Here it appears that both the modes are independently connected to the same bath. This will lead to a master equation given in Reference [41]. Further by taking the evolution of $N_k\left(t\right)=\langle c_k^{†}{c}_k\rangle$ of the kth mode (k = A,B), we get [30,41].

$$N_k\left(t\right)=(N_k\left(0\right)-N_k^{\mathrm{eq}})e^{(-{\Gamma }_{k}t)}+N_k^{\mathrm{eq}}$$

(57)

${\Gamma }_A={\Gamma }_B=\Gamma$ is the damping rate for a flat reservoir and $N_k^{\mathrm{eq}}=1/[exp\left(\beta {\mathsf{\Omega }}_k\right)-1]$. This shows that the heat absorbed or rejected by the independent modes can be addressed separately even in finite-time case.
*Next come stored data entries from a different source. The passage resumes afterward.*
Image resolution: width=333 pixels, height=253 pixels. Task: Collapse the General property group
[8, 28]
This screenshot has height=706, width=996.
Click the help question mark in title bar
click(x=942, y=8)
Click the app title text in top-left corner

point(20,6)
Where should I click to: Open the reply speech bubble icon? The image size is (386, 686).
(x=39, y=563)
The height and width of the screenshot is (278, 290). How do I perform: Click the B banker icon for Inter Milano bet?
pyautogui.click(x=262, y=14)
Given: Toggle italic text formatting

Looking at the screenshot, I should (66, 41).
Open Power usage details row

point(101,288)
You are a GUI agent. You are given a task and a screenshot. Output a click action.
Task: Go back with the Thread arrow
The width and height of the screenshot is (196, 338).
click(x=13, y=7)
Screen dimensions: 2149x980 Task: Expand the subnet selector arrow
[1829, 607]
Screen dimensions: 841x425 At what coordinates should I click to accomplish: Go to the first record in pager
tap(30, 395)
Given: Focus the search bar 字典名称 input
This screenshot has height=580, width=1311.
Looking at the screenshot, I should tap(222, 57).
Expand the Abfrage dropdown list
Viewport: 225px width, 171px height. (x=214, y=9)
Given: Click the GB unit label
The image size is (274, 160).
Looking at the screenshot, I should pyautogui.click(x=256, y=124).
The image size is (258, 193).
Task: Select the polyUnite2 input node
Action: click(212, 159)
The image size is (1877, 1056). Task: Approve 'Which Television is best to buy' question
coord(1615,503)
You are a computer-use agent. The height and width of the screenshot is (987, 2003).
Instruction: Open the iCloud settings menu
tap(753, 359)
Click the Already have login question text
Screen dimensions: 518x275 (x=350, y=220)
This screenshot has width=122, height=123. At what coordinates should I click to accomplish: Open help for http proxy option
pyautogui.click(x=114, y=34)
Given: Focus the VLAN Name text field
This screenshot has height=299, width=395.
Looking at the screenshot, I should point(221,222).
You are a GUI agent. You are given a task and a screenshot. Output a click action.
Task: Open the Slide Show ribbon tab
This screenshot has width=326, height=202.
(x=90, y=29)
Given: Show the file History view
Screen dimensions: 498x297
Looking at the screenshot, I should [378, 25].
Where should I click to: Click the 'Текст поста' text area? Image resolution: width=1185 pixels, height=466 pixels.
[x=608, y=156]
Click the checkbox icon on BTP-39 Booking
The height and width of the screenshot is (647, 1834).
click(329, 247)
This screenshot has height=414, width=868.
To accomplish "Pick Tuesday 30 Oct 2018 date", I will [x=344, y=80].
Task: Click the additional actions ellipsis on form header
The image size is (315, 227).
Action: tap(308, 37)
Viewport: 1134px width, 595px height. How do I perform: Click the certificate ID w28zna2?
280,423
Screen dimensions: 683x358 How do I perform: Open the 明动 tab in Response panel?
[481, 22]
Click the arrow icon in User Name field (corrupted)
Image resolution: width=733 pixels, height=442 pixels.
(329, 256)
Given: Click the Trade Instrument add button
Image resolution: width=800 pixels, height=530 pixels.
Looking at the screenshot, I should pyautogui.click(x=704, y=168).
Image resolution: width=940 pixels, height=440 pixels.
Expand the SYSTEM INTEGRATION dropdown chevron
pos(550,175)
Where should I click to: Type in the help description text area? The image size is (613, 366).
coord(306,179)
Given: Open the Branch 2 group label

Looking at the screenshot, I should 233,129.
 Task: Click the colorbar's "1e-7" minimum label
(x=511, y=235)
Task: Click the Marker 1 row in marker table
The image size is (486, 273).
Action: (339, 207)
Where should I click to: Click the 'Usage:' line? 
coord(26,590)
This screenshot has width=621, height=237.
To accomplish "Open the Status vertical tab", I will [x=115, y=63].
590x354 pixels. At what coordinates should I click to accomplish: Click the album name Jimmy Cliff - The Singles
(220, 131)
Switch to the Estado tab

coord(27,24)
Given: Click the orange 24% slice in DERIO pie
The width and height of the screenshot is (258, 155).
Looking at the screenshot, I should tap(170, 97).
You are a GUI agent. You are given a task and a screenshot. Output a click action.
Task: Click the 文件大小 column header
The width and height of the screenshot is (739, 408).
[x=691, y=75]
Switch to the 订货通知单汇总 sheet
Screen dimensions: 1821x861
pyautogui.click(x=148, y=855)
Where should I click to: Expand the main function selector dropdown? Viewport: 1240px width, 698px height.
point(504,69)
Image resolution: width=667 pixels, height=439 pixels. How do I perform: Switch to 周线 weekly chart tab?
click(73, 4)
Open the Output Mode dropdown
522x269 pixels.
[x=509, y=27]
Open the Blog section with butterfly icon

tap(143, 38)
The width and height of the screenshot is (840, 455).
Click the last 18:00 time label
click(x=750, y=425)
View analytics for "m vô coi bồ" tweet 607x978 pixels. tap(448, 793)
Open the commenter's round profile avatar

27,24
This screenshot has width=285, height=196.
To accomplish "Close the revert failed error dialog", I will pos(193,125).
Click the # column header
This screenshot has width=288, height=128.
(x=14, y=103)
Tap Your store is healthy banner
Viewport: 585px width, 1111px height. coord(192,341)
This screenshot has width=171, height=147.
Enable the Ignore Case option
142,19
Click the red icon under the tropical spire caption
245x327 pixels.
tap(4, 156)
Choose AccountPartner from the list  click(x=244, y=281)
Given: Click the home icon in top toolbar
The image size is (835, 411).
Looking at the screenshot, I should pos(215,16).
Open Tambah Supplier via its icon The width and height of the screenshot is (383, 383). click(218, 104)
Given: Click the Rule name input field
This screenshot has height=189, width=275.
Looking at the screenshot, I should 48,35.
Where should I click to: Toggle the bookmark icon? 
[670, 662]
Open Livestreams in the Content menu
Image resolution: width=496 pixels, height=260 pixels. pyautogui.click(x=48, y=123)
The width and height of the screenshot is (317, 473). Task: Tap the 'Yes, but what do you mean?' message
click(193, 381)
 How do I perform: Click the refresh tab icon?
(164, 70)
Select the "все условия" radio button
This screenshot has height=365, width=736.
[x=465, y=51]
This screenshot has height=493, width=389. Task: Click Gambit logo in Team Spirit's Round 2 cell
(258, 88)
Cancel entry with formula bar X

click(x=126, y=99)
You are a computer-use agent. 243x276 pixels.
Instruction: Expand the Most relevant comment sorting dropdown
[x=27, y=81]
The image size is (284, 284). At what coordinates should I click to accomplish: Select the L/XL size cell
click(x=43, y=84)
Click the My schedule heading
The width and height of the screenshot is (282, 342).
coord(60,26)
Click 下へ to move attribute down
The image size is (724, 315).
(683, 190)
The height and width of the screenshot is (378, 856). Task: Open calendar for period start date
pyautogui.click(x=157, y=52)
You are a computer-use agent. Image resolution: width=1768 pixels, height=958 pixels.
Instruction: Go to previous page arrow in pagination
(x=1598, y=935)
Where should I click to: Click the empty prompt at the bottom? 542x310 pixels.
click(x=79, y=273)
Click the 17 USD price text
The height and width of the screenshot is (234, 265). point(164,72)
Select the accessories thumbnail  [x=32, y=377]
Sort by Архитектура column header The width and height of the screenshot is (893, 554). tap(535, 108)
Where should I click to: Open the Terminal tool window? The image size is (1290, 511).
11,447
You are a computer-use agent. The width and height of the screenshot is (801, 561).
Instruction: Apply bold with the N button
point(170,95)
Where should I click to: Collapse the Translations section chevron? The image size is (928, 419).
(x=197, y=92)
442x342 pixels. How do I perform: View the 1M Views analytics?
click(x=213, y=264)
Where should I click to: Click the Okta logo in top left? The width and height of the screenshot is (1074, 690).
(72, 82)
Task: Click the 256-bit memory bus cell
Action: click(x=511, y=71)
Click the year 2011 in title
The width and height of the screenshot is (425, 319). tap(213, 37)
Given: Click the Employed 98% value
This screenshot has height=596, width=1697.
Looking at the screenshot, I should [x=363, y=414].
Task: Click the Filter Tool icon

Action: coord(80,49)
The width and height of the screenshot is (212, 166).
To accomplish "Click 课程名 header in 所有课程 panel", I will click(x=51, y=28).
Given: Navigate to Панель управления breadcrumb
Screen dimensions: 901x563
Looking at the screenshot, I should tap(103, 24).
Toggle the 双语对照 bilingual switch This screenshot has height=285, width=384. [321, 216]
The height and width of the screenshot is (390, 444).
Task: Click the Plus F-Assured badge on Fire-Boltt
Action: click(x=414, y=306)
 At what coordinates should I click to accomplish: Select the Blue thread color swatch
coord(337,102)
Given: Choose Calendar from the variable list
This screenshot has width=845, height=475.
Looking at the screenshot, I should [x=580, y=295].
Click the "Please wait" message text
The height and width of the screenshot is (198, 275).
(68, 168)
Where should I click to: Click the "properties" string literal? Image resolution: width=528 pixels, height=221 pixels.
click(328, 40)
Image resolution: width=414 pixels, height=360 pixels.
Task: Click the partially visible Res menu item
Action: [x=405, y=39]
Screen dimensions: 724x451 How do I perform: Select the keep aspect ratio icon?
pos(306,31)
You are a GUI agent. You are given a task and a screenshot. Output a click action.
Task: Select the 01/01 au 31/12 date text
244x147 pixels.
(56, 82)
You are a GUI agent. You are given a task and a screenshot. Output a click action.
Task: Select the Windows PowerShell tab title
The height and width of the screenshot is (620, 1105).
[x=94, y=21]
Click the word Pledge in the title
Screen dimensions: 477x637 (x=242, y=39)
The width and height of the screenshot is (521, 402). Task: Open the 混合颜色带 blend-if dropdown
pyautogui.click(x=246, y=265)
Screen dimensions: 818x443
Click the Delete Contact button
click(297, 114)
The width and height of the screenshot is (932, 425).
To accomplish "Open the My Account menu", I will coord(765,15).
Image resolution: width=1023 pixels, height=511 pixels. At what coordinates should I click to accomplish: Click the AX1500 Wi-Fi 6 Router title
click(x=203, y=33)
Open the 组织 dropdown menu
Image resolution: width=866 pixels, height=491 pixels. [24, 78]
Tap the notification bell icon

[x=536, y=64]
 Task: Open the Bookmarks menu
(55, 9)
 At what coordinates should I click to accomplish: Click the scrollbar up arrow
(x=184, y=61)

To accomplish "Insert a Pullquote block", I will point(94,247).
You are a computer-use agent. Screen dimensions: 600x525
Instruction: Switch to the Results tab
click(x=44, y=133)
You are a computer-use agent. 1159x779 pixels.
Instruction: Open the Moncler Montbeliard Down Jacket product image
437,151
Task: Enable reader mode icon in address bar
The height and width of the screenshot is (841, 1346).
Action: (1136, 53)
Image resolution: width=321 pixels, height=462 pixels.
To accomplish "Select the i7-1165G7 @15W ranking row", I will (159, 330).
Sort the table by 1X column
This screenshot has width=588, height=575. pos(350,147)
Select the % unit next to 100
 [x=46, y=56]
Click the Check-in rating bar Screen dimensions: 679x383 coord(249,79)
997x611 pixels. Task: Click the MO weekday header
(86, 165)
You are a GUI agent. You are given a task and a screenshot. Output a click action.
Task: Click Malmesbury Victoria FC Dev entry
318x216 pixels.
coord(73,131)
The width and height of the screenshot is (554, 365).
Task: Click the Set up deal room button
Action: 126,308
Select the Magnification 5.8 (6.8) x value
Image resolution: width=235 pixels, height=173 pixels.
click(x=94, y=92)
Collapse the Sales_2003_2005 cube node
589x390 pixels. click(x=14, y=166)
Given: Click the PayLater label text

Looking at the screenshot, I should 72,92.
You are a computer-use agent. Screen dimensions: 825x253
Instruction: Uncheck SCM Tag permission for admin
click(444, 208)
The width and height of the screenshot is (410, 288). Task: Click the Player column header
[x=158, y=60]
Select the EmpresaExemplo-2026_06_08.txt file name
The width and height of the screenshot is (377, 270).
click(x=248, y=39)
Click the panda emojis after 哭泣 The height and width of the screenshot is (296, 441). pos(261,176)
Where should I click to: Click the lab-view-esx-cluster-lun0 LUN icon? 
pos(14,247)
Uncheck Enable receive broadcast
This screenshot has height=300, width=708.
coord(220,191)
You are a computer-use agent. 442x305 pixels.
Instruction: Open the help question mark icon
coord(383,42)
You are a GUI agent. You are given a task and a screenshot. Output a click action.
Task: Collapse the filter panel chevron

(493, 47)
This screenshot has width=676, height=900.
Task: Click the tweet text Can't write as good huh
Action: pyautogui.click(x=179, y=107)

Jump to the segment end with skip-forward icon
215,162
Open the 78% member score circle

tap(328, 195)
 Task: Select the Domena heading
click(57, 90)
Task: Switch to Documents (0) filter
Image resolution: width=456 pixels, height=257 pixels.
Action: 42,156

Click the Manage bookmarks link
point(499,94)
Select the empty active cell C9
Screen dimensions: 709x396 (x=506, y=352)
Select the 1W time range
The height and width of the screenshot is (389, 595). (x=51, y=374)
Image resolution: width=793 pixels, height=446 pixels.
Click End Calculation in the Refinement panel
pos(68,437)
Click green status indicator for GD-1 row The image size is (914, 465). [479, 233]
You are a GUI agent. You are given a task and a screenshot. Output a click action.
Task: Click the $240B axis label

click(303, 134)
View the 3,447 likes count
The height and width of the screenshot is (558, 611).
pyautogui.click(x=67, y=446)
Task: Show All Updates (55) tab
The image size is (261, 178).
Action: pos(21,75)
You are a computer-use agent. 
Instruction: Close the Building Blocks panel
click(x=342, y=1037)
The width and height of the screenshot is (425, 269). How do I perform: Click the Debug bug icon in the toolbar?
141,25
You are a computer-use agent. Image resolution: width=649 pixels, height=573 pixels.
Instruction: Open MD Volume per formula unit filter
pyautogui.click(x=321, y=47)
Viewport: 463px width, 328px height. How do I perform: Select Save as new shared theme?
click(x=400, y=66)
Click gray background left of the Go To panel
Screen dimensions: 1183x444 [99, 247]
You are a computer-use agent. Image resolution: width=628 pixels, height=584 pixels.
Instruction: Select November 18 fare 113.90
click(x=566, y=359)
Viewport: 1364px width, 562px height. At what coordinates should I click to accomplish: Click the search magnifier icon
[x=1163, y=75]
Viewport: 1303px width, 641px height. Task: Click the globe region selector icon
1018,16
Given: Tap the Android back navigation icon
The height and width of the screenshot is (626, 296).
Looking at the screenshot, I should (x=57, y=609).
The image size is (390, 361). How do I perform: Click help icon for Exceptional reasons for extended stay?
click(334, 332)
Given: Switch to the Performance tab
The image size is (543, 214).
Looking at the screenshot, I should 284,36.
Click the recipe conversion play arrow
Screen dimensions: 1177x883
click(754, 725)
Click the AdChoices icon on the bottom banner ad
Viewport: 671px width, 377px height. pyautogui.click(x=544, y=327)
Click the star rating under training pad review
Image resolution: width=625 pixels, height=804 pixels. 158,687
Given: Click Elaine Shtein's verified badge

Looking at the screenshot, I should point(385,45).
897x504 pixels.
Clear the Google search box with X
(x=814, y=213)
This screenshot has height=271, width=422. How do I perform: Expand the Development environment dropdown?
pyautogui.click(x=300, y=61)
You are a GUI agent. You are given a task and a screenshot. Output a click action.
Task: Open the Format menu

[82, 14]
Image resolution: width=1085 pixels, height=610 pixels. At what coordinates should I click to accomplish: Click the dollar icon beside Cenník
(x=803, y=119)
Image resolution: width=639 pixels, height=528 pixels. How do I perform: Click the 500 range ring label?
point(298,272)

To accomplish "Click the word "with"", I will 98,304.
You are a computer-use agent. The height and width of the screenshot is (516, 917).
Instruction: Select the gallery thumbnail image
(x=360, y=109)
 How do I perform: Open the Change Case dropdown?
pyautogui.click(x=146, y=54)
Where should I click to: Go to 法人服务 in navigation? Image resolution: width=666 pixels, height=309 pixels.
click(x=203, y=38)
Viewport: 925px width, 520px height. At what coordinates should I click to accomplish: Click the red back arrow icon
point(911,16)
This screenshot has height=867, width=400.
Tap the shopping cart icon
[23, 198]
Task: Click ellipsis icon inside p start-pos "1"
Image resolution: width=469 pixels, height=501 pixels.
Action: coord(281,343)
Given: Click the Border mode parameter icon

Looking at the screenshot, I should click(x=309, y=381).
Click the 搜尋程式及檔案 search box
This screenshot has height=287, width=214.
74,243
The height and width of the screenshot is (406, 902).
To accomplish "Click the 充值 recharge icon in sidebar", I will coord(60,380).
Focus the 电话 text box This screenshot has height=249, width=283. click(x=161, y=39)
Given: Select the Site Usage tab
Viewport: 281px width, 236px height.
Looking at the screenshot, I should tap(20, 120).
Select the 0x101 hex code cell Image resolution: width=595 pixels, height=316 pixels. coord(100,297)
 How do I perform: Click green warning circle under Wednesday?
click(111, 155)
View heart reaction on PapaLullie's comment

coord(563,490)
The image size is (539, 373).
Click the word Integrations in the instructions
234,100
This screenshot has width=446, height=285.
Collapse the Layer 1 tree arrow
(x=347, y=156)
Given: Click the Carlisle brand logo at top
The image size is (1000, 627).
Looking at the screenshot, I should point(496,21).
A similar approach is possible for the spin systems also.

Hence an interesting direction of enquiry is to study the finite-power characteristics of the engine which is important from the practical point of view also [54]. This can be achieved by considering the system being in contact with the reservoir only for a finite-time. In that case, one should also consider fast adiabatic branches in the cycle. So in the adiabatic branches, the system will create coherence due to fast changes of the external parameter and the thermalization processes suppresses theses coherence. Now let us consider the time scale ${\tau }_{adi}$ for quantum adiabatic processes (Stage 2 and Stage 4), is to be much smaller than the time scales ${\tau }_{rel}^h$ and ${\tau }_{rel}^c$ that the system is attached to the hot bath and the cold bath respectively. In this approximation, we can define finite power for the engine without creating coherences between the eigenstates of the Hamiltonian during the adiabatic processes. Therefore, for finite-time cycles, we can show the existence of the bounds for the figures of merit, as given in Equaitons (22) and (47) because the total heat absorbed or rejected is the sum of the contributions from the independent subsystems. Another possibility is to study the performance of a hybrid-system, where spin and harmonic oscillator are coupled. The Hamiltonian for such system is given as [55,56]

$$H_{hyb}=(S^{+}{S}^{-}+\frac{1}{2})\mathsf{\Omega }+\left(c^{†}c+\frac{1}{2}\right)\mathsf{\Omega }+g(S^{+}c+S^{-}{c}^{†}),$$

(58)

where g is the coupling parameter. This system is studied as a heat engine in a recent work [57].